Note: There won’t be any visible different between the quality of images as you anyway would view bigger images as smaller when used in a blog post with the 600px-800px content area.
Also, saving them in .jpg format will also make a huge difference in the size, if a photo weighs 250kb in .png format, it will weight somewhere 70kb-100kb in the .jpg format without much loss in quality. (it’s still worth it if there is any)
So, make a habit of checking the size of an image before uploading it on your WordPress site, and use the manual method to optimise them.

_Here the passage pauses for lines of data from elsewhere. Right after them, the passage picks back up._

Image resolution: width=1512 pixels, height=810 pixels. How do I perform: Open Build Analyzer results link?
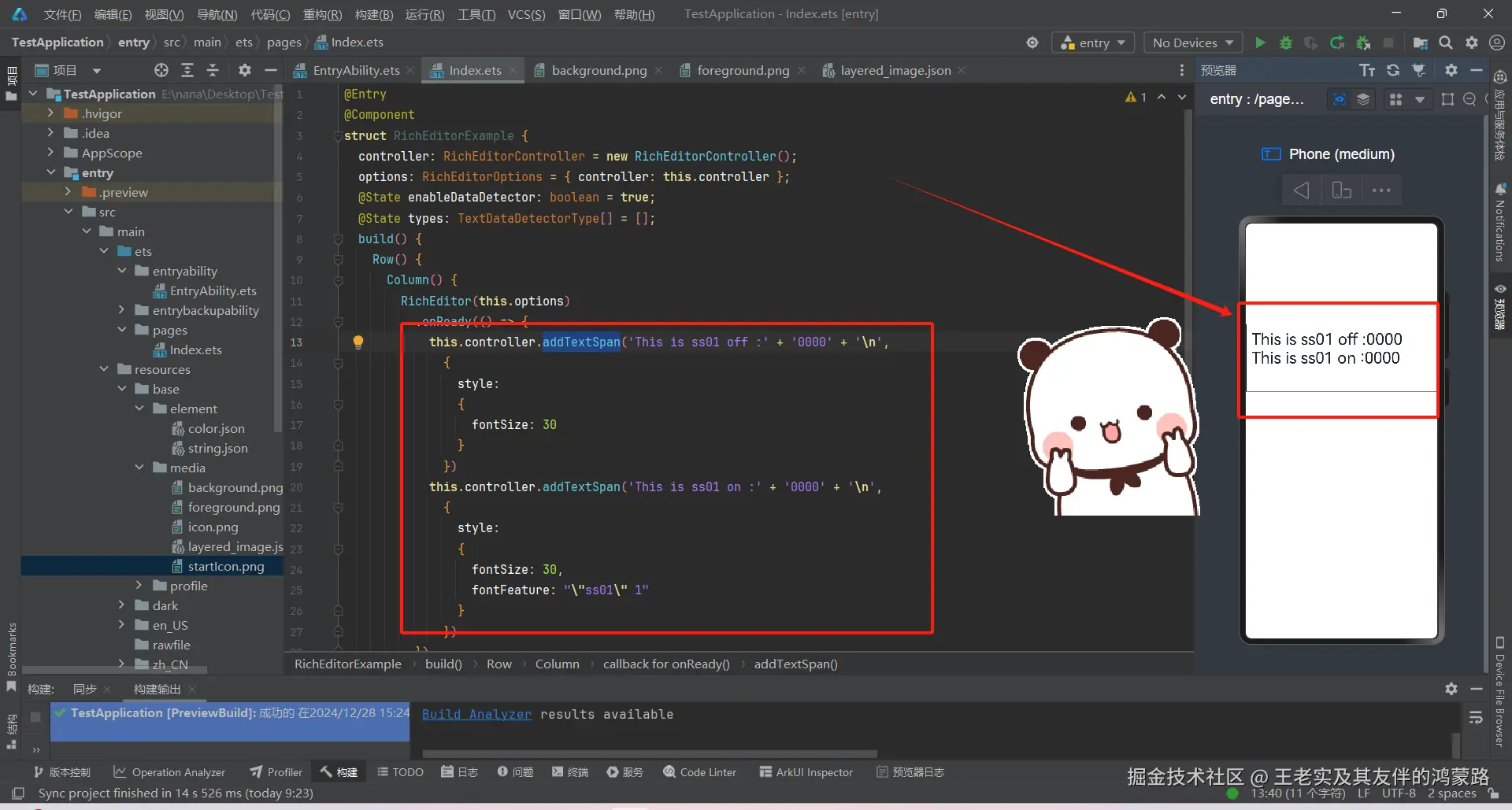[x=476, y=714]
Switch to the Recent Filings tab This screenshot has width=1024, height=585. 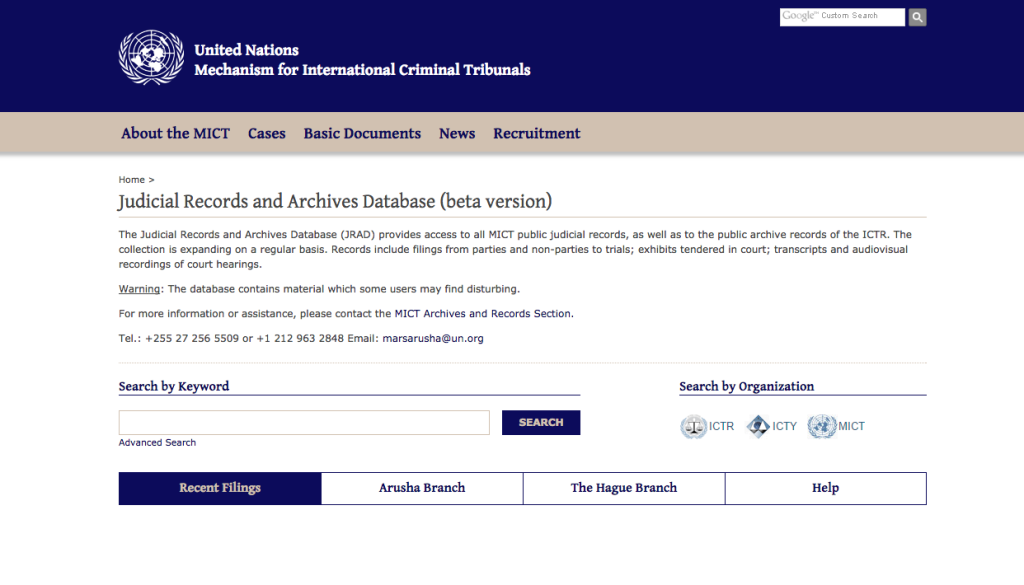tap(220, 488)
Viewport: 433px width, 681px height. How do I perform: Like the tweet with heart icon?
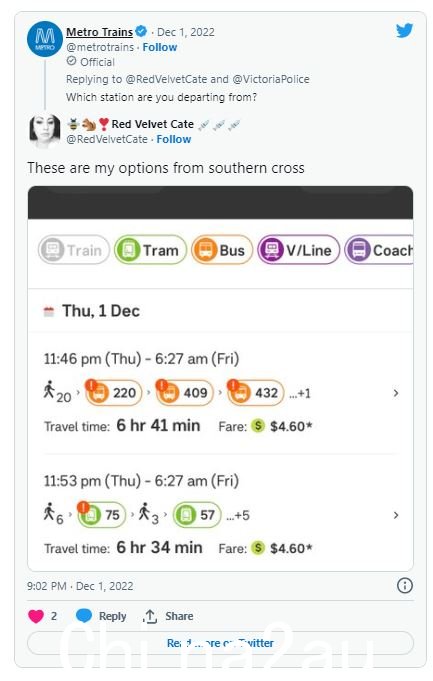(36, 616)
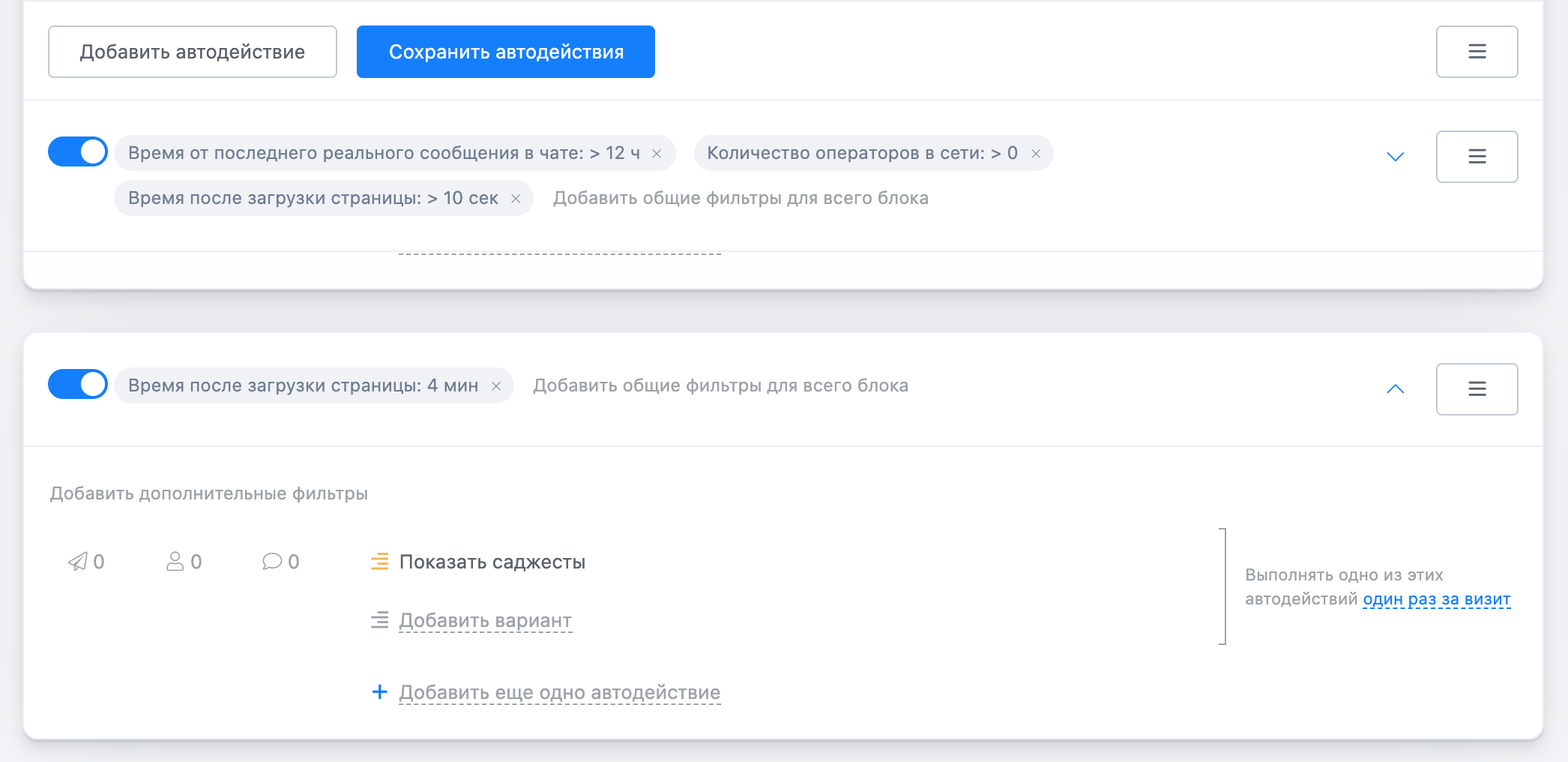Click the chat bubble replies counter icon
1568x762 pixels.
tap(272, 562)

Optimising Images using Plugins
Optimising images manually are still the recommended option, but you might already have a blog with hundreds of images already uploaded to it, optimising them manually is not an option.
This is where plugins come in handy, you can optimise images using Plugins, and there are plenty of them.
WP Smush
The one we are using right now is WP-Smush, which makes optimising images super easy.
Install and Activate WP Smush plugin on your WordPress site, go to the WP Smush Options and start Bulk Optimizing, the free version lets you optimise 50 images at once in bulk, you can also go to the Media Library and optimise particular images.
You can also turn on the option for automatically optimising the files uploaded to the WordPress site. (it is turned on by default).
I used WP Smush on one of my blogs to optimise 248 images and their size was reduced 10%.half of these images were already manually optimised by me.
There is another plugin that I used on most my website where I upload a lot of images, it’s called Imsanity and helps you to remain sane when it comes to uploading huge image files.
While this plugin also helps you resize your existing image uploads in WordPres, I use it for resizing the uploads done by my authors.
this is pretty helpful for people who run Multi-Author blogs. One of many challenges of running a multi-author blog is the images, a few Authors upload images straight from their Digital Camera or Mobile Cameras which are crazy in size, 3MB-5MB.
With Imsanity, you choose the settings to apply to the files that get uploaded, resizing them to a sane number. It’s one of those must have plugins for blogs with Multi Authors and who work with a lot of images.